FIFA Foundation highlights football’s role in supporting refugee and host communities in Malawi to mark World Refugee Day 2026
FIFA Foundation and UNHCR working together to use football as tool for protection, inclusion and opportunity
In Dzaleka Refugee Camp, coaches are being trained to deliver safe and inclusive football activities for children and young people
To mark World Refugee Day 2026, the FIFA Foundation is highlighting football-based activities in Dzaleka Refugee Camp, Malawi, delivered through its collaboration with UNHCR, the UN Refugee Agency. Every week, hundreds of children gather to play football in Dzaleka Refugee Camp, supported by coaches from refugee and host communities. The coaches first completed their training in 2024 and returned for a refresher course in May 2026, continuing their journey towards a coaching licence and building new skills they can take back into their communities.

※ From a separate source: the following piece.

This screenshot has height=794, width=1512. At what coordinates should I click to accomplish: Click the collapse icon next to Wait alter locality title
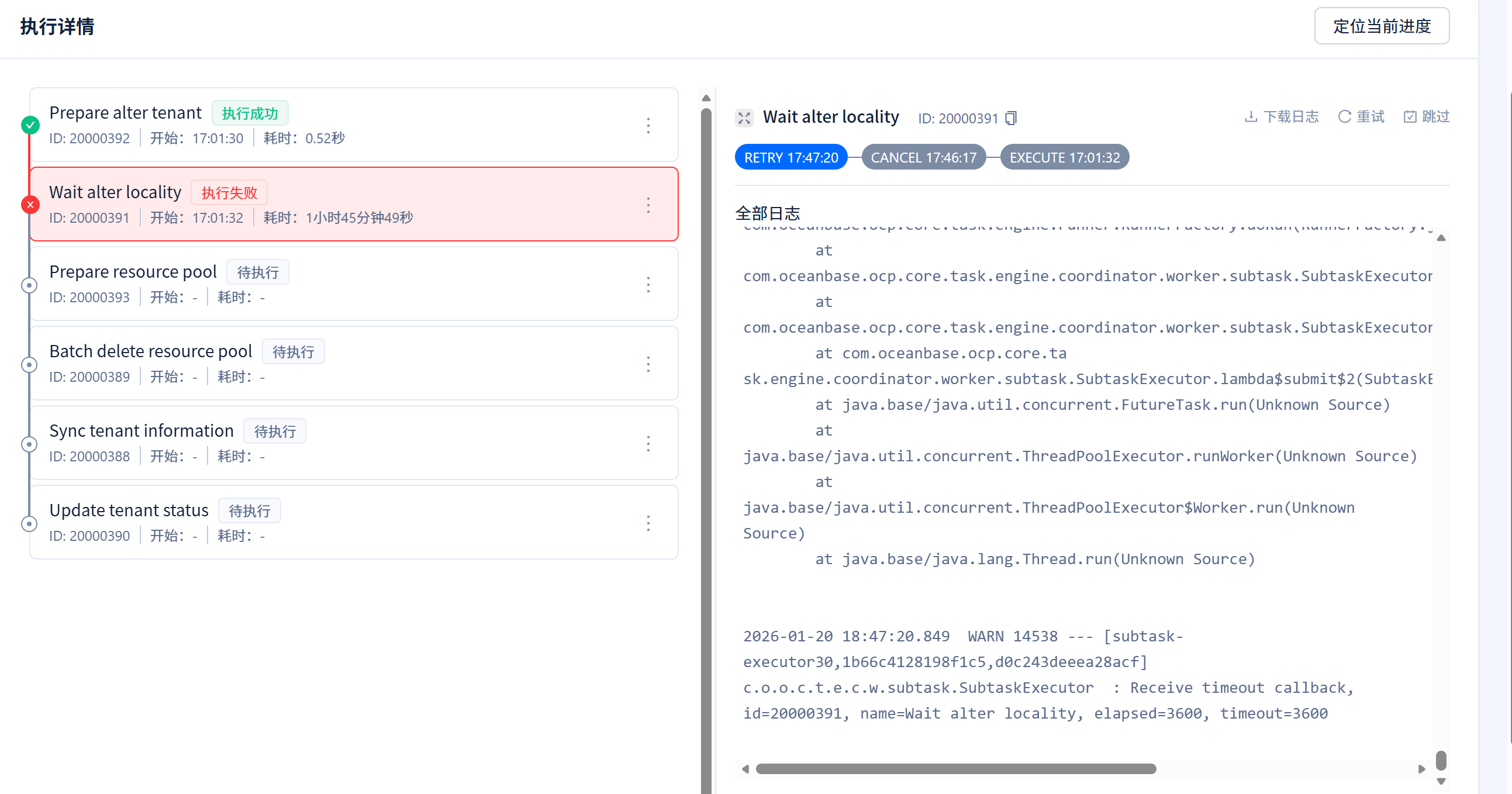(744, 118)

“Before football, I felt lost in the camp,” explains one coach involved in the programme. “But when I started coaching, everything changed.” For Christian Babwine, Chairperson of the Dzaleka Sports Association and part of the FIFA Foundation x UNHCR football coach training programme, the impact is also collective. “Among us we are gathering seven countries in one place. We are helping each other,” he said. “We are preaching love among ourselves. And today we are living like one people.”
According to UNHCR, more than 117 million people worldwide are forcibly displaced due to conflict, violence, persecution, and human rights violations. Children and young people make up a significant proportion of displaced populations, often facing barriers to education, social inclusion, and mental wellbeing. Sport, and football in particular, has proven value as a tool to support psychosocial health, strengthen social cohesion, and foster inclusion for displaced people and host communities alike. As part of FIFA’s social impact campaigns at the FIFA World Cup 2026™, Unite for Peace highlights the game’s role in fostering dialogue, respect and social cohesion, encouraging the global football community to come together and take action for peace. In Dzaleka, that message is reflected at community level: coaches becoming leaders, children finding safe spaces to play, and refugee and host communities coming together through football.

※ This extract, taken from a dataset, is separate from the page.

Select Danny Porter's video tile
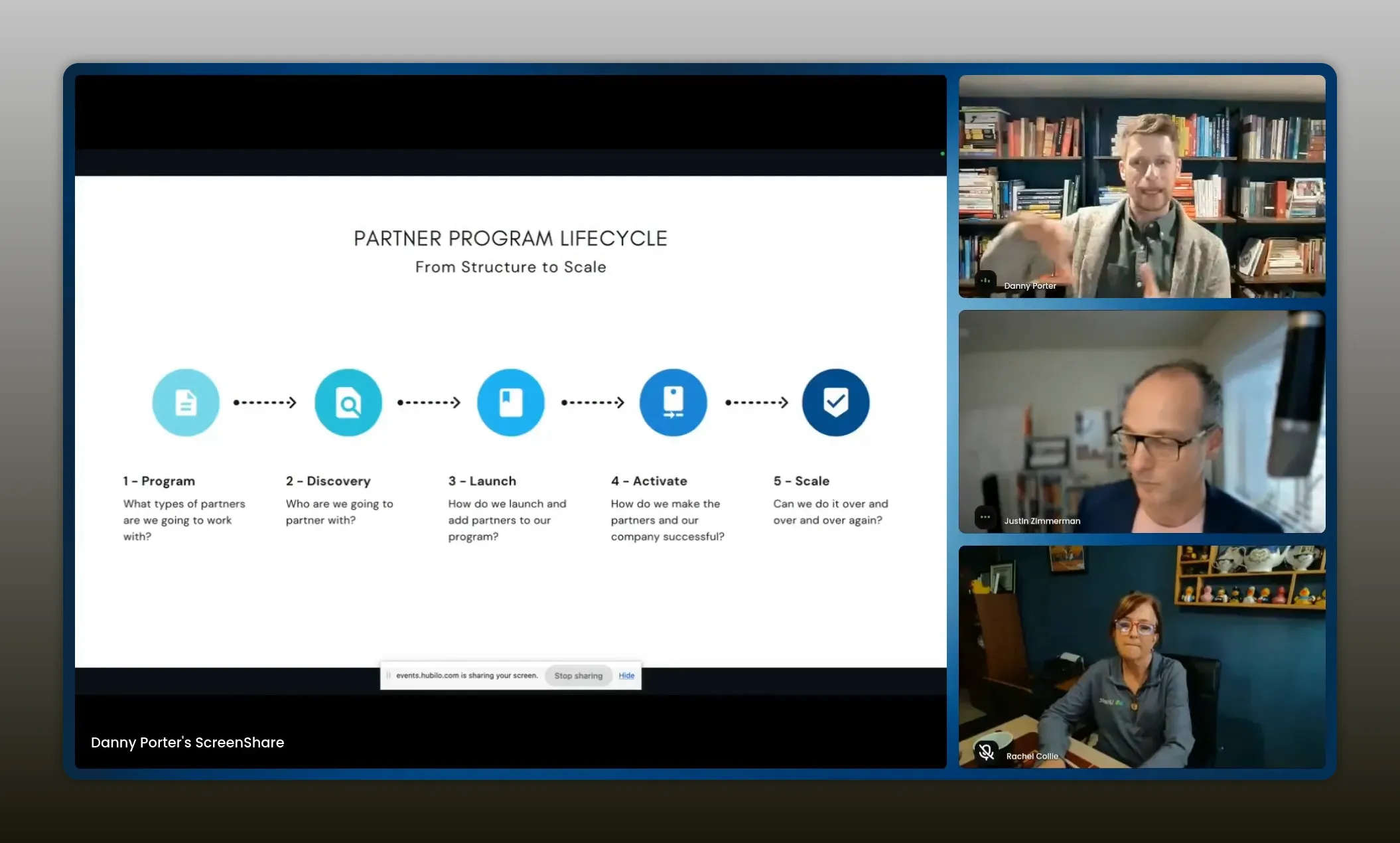 point(1141,186)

The work in Malawi forms part of the wider partnership between the FIFA Foundation and UNHCR, which was formalised through the signing of a Memorandum of Understanding in July 2023, committing to use football as a tool for protection, inclusion and opportunity for displaced communities. From that original agreement, the FIFA Foundation and UNHCR have actively worked to increase refugees’ and host communities’ access to football and skills development. The collaboration aligns with UNHCR’s Sport Strategy and is embedded within UNHCR’s work helping facilitate dialogue between refugee and host communities and promoting access to regular and quality football activities that include women and men.

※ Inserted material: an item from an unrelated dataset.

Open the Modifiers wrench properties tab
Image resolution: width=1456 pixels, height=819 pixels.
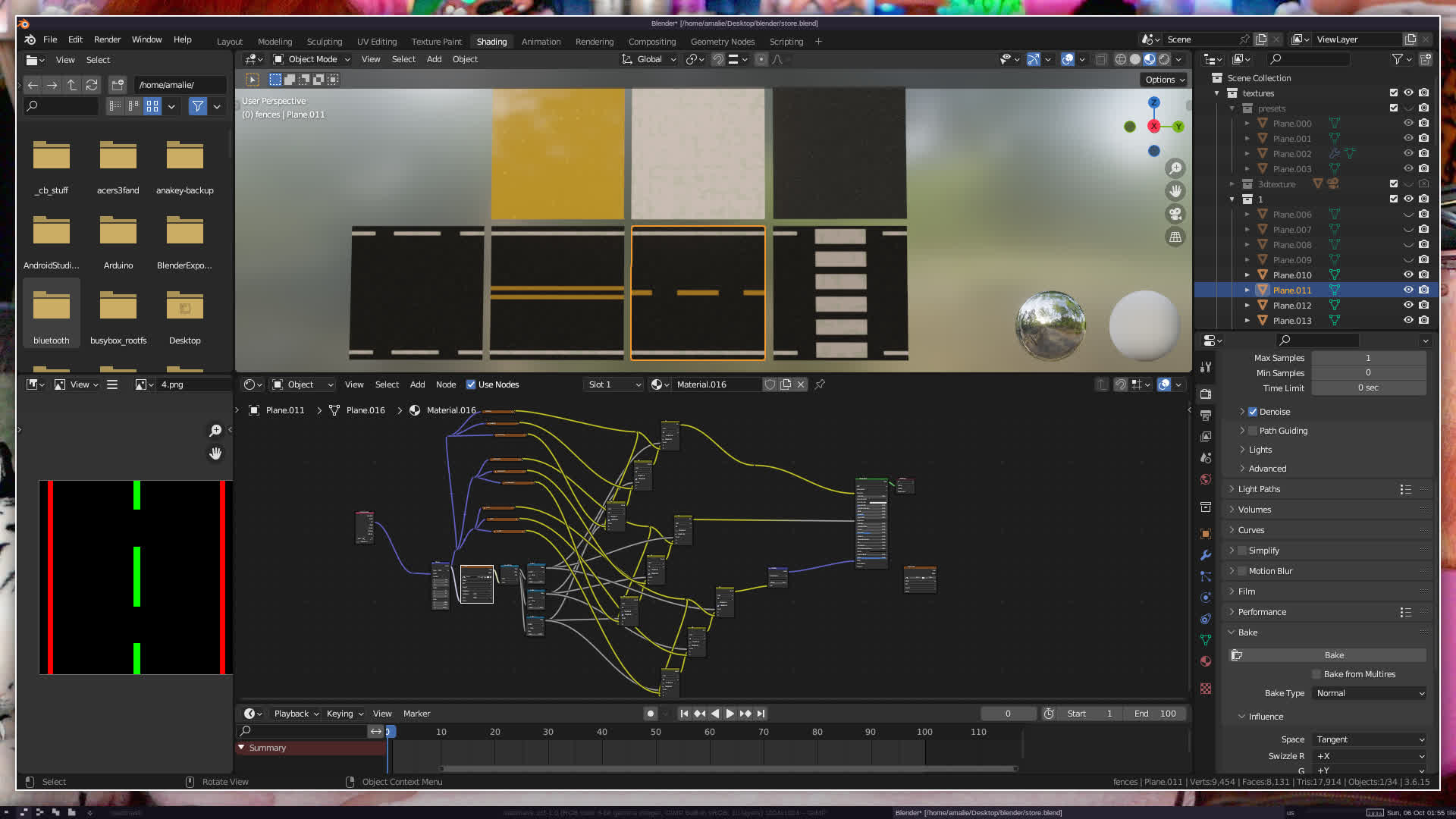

Building upon activities delivered in 2025 in Armenia, Malawi, Morocco, and Poland, the collaboration has continued to expand in 2026, most recently through additional coach training activities with refugee and host communities in Mexico City, Mexico in June. Unite for Peace is currently being promoted during the FIFA World Cup 2026 group stage matches. All players from the 48 participating teams are wearing Unite for Peace sleeve patches and the campaign is marked in all stadiums with LED and giant screen activations.